Saturday 2 June 2012

Binyavanga Wainaina's Memoir Launches in Nairobi

A year after its release in the US and in the UK, Binyavanga Wainaina’s critically acclaimed memoir One Day I Will Write About This Place finally came home to Kenya, with a launch at Nairobi’s Railway Museum.

“I hope that the beautiful cover of the Kenya version of the book will make up for the delay in launching it here at home,” Binyavanga said, and explained the grim situations that conspired against the original plan to launch the book in Kenya before its international debut. It was a combination of things—the Kenya shilling weakened against the US dollar, and then Binyavanga had a stroke, and then he lost his father just before the book came out.

The Nairobi launch was a cosy, intimate affair. Bibliophiles and literature enthusiasts huddled together on tightly bound bundles of hay. Heads and feet bobbed to Just A Band’s DJ set of house, funk, disco, and all the pleasant noises in between. And in the background, rain pounded the rustic remains of locomotives that once, between the forties and seventies, plied East Africa.

The Nairobi launch of the book coincided not only with Kenya’s Independence Day celebrations but also with Queen Elizabeth's Diamond Jubilee celebrations (coincidentally, it was while at Aberdare National Park in Kenya in 1952 that the Queen learnt of her father's death and her own forthcoming coronation).

That the book is written in English is quite plainly attributable to Kenya’s colonial heritage. Perhaps, then, there is something to be said of the Railway Museum as a venue for the book launch, with its quaint locomotives both as symbols and as residues of colonialism. Or, perhaps, that is excessive reading between the lines?
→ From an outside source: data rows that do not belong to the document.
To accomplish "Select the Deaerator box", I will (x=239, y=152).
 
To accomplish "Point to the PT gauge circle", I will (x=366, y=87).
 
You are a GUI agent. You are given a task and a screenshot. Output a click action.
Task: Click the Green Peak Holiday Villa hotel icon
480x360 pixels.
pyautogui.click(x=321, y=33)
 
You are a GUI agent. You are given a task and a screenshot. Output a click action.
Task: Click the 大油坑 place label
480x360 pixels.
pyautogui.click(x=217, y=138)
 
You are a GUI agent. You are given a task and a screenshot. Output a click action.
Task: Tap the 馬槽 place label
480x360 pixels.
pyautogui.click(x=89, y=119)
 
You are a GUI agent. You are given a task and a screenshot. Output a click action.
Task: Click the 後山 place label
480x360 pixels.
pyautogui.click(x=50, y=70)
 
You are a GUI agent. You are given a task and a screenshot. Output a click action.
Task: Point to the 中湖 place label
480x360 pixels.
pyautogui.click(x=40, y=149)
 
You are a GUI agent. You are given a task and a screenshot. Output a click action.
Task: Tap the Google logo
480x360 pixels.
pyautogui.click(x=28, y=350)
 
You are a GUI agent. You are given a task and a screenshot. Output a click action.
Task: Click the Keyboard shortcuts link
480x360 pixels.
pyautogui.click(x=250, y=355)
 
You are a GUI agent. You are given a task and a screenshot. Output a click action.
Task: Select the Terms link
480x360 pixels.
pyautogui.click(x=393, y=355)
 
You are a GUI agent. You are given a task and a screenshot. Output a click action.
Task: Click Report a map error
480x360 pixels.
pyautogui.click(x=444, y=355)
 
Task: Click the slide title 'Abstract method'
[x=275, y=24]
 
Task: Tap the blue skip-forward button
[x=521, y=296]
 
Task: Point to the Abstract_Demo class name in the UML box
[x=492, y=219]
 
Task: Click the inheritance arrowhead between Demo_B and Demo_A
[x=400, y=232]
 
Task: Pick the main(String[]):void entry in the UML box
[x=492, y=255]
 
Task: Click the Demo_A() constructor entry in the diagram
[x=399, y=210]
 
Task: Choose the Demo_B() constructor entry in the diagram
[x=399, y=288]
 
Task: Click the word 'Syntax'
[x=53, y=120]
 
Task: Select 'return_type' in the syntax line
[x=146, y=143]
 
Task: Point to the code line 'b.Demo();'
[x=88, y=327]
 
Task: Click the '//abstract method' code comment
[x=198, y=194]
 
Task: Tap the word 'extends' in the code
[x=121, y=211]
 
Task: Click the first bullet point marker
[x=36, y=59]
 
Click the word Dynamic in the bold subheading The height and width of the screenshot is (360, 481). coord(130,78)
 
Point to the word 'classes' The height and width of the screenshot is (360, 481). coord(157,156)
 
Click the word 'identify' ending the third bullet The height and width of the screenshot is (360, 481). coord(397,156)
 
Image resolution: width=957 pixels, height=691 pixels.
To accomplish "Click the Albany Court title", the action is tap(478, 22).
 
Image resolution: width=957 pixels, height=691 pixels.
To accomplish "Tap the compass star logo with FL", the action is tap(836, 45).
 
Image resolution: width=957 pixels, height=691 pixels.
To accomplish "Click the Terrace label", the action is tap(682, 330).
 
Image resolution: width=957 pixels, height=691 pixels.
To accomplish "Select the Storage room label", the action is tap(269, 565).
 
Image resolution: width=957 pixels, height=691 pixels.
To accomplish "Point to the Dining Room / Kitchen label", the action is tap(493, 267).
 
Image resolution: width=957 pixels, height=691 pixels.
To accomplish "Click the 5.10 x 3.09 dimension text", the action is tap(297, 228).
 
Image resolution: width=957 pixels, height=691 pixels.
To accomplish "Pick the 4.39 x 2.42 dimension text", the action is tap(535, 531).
Following several brief introductory speeches, Kwani?’s Managing Editor and 2012 Caine Prize shortlisted writer Billy Kahora told anecdotes from years of working with Binyavanga at Kwani?, a literary magazine that Binyavanga founded upon his winning of the Caine Prize in 2002.

Copyright Mwangi Kirubi

Binyavanga held a short reading of his book, introducing the audience to his eclectic, breathing, twisting words, to the vibrancy and innocence and swirling colours of his childhood. It is a childhood that most of his Kenyan audience was familiar with, judging from the ease at which grins and chuckles broke. He read:
Nakuru is a high-altitude town at the bottom of the Rift Valley. This geography-class contradiction confuses me. Ciru and I like to call Kenya’s tallest building Kenyatta Cornflakes Center.
Brown is near. Green far. Blue farthest. The hills in the distance are dark. Maasailand.
From here you can see Kenya’s main highway- the Mombasa-Kisumu Road, where there are often long, long lines of army tanks and trucks going to the Lanet barracks. Uganda is still falling. Idi Amin ran away. They killed all the prisoners and left blood and guts in the prison. Some bodies had no heads. Tanzania and Museveni attacked Amin. Mum is on the phone a lot with uncles and aunties. Most of them are now all over the world.
President Moi says Kenya is an Island of Peace. President Moi says Somali Shifta bandits are trying to destabilize Kenya. Somali Shiftas don’t tuck in their shirts. The king of Rwanda is nearly seven feet tall and is always standing outside Nairobi Cinema, where women come and kneel in front of him. He is not allowed into Rwanda. He is a refugee. He used to flirt with Mum before she met and fell in love with Baba.
After the reading, Binyavanga had a conversation with Granta’s Deputy Editor, Ellah Allfrey. The chat was frank, on wide-ranging topics such as childhood masturbation, death in the family, generational (and general) differences between East, West and South African writers, the manifestations of colonialism in literature, the machinations of the global publishing industry, the delicate balancing act between the need for candour and the risk of naked vulnerability in writing, what makes Binyavanga’s book a memoir and not an autobiography, and whether or not it was written as Africa’s answer to books such as No Mercy: A Journey Into the Heart of the Congo, Dark Star Safari and The Zanzibar Chest.

Copyright Mwangi Kirubi
Binyavanga recounted some of the bizarre and less bizarre events that brought him continental and international acclaim, the ensuing struggle to live up to and even scale his own past successes, and his plans for the future. He also revealed that a West African version of One Day I Will Write About This Place is forthcoming from Farafina Books.

Eric Wainaina, perhaps the most recognisable, most socially conscious face in Kenyan music performed Joka, a song penned by writer Parselelo Kantai. And then, as though in self-fulfilling prophecy of the title of the song, long, winding queues snaked their way to the book-signing table.

Claudette Oduor

1 comment:

  1. nice article, i really wish i could have been there and this article provided a feel of that. its one book launch i heard a lot about and after reading how to write about Africa there's no doubt this guy has serious talent.